• Requirements:
Copy the lines of the data below from the one containing "Ambalaje (173, 15)" through the one containing "E-mail (87, 524)", including both, and keep every line unchanged.

■ ■ ■ ■

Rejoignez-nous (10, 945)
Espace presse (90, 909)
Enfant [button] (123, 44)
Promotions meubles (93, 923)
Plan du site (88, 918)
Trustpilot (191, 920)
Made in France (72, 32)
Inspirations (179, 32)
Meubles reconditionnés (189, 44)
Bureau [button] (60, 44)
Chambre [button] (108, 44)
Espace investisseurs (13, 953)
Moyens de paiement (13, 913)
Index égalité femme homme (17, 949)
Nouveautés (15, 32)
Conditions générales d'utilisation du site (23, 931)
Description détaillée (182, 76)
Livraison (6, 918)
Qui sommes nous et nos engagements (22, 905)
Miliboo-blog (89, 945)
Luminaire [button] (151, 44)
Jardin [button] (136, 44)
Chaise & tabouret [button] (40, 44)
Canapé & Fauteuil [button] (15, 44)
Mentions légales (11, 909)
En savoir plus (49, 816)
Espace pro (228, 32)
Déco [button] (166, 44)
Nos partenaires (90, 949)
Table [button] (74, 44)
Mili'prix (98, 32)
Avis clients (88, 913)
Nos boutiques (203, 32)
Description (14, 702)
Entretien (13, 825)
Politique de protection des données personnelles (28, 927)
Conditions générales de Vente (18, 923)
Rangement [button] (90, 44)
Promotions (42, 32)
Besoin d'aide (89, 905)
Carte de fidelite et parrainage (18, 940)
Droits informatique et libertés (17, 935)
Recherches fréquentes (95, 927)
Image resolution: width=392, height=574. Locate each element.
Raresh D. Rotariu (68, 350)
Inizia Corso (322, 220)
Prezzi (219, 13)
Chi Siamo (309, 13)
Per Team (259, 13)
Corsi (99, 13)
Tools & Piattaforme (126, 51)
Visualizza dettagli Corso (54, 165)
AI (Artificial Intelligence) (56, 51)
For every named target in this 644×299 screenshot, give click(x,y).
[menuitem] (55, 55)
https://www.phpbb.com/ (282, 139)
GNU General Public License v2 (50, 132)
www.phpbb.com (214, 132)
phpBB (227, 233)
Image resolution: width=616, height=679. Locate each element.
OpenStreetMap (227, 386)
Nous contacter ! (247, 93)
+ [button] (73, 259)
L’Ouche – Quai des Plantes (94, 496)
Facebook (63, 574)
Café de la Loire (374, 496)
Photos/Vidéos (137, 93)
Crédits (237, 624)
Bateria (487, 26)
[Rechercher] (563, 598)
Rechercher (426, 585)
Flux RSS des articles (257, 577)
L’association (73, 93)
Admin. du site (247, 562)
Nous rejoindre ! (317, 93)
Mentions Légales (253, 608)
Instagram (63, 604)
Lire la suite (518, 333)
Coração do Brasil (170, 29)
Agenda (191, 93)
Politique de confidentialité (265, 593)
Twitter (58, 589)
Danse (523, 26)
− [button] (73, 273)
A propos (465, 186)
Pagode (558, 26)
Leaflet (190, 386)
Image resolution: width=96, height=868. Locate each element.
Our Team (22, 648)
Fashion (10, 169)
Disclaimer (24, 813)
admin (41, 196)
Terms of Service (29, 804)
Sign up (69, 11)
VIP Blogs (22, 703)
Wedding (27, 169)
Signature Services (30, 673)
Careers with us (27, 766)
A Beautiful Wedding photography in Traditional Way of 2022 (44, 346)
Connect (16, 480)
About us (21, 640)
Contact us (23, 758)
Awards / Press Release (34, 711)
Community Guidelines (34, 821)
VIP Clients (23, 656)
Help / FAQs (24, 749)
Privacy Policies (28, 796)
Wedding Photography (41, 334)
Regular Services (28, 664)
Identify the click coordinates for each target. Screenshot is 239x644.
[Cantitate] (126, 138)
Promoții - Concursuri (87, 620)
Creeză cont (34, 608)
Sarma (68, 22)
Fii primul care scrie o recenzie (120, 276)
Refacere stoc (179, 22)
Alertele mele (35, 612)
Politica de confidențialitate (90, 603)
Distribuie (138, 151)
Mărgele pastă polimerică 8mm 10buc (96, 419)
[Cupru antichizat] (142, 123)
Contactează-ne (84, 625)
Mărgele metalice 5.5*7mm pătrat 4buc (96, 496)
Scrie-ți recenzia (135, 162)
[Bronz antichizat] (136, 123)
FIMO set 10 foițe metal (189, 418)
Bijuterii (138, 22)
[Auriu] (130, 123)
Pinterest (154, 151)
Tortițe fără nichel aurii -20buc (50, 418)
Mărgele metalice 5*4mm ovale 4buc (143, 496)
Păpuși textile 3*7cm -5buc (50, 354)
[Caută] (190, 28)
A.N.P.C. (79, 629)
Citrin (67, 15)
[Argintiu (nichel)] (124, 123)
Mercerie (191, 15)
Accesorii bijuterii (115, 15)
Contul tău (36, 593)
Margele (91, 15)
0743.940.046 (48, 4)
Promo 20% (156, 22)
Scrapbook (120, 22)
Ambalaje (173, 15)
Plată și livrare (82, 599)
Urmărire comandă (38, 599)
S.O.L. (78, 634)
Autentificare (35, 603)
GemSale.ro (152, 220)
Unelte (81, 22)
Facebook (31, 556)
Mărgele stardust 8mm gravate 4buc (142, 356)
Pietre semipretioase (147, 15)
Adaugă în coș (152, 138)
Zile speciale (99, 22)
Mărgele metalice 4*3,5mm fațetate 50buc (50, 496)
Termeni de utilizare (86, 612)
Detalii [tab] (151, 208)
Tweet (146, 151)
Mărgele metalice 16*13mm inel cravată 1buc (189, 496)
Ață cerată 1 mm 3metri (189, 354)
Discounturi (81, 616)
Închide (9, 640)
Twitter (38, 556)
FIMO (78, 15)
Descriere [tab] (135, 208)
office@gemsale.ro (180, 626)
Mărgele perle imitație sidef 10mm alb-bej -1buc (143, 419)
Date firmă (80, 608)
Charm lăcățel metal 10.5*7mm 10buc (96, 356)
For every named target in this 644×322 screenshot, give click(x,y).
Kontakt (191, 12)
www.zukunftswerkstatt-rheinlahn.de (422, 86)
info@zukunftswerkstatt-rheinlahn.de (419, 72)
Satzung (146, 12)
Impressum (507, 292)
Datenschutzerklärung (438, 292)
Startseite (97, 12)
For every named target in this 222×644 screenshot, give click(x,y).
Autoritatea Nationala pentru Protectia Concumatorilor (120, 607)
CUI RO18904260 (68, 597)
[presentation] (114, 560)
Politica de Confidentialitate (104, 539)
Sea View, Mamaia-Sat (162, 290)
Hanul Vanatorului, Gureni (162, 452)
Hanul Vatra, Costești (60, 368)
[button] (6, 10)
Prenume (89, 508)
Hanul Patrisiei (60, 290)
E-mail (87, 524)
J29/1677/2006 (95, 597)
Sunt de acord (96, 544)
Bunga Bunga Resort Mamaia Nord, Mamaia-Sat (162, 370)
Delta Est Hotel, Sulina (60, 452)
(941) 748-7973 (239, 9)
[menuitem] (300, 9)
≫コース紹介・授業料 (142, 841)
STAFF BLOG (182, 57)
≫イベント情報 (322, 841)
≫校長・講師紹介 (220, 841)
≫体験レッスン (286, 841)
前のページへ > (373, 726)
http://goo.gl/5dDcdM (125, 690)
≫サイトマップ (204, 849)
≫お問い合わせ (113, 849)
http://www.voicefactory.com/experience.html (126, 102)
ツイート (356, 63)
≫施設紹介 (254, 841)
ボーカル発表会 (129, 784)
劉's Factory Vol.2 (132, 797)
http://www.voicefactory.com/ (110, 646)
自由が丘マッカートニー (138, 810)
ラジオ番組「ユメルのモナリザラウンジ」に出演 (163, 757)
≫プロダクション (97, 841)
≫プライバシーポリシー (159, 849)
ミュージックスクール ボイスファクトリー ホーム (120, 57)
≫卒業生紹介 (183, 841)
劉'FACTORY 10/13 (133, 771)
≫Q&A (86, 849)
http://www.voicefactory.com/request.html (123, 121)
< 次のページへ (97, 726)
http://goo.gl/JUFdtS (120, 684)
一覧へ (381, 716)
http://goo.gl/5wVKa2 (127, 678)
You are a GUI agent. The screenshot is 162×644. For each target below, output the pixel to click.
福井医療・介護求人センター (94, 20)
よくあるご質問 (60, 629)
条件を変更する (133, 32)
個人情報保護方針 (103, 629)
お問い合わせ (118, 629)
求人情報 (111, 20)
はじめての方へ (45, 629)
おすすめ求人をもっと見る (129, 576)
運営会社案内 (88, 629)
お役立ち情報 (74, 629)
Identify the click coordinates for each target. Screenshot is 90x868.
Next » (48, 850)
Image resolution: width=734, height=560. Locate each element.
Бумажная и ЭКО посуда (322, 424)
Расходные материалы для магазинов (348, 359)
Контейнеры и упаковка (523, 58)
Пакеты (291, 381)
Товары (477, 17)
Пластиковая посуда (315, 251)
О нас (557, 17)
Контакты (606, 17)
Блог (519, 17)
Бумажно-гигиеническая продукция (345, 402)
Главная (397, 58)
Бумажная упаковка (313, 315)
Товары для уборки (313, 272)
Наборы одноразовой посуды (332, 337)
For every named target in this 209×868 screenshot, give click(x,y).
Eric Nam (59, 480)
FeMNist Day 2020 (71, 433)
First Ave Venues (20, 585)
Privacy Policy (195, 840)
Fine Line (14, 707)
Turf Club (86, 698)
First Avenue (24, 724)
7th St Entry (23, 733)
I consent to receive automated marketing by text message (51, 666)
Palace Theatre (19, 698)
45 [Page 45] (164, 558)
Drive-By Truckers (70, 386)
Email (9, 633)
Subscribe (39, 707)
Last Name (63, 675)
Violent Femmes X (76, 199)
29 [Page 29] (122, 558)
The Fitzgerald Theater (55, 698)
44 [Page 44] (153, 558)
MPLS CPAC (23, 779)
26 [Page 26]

■ ■ ■ ■

• Response for this exercise:
Ambalaje (173, 15)
Plată și livrare (82, 599)
Urmărire comandă (38, 599)
S.O.L. (78, 634)
Autentificare (35, 603)
GemSale.ro (152, 220)
Unelte (81, 22)
Facebook (31, 556)
Mărgele stardust 8mm gravate 4buc (142, 356)
Pietre semipretioase (147, 15)
Adaugă în coș (152, 138)
Zile speciale (99, 22)
Mărgele metalice 4*3,5mm fațetate 50buc (50, 496)
Termeni de utilizare (86, 612)
Detalii [tab] (151, 208)
Tweet (146, 151)
Mărgele metalice 16*13mm inel cravată 1buc (189, 496)
Ață cerată 1 mm 3metri (189, 354)
Discounturi (81, 616)
Închide (9, 640)
Twitter (38, 556)
FIMO (78, 15)
Descriere [tab] (135, 208)
office@gemsale.ro (180, 626)
Mărgele perle imitație sidef 10mm alb-bej -1buc (143, 419)
Date firmă (80, 608)
Charm lăcățel metal 10.5*7mm 10buc (96, 356)
For every named target in this 644×322 screenshot, give click(x,y).
Kontakt (191, 12)
www.zukunftswerkstatt-rheinlahn.de (422, 86)
info@zukunftswerkstatt-rheinlahn.de (419, 72)
Satzung (146, 12)
Impressum (507, 292)
Datenschutzerklärung (438, 292)
Startseite (97, 12)
For every named target in this 222×644 screenshot, give click(x,y).
Autoritatea Nationala pentru Protectia Concumatorilor (120, 607)
CUI RO18904260 (68, 597)
[presentation] (114, 560)
Politica de Confidentialitate (104, 539)
Sea View, Mamaia-Sat (162, 290)
Hanul Vanatorului, Gureni (162, 452)
Hanul Vatra, Costești (60, 368)
[button] (6, 10)
Prenume (89, 508)
Hanul Patrisiei (60, 290)
E-mail (87, 524)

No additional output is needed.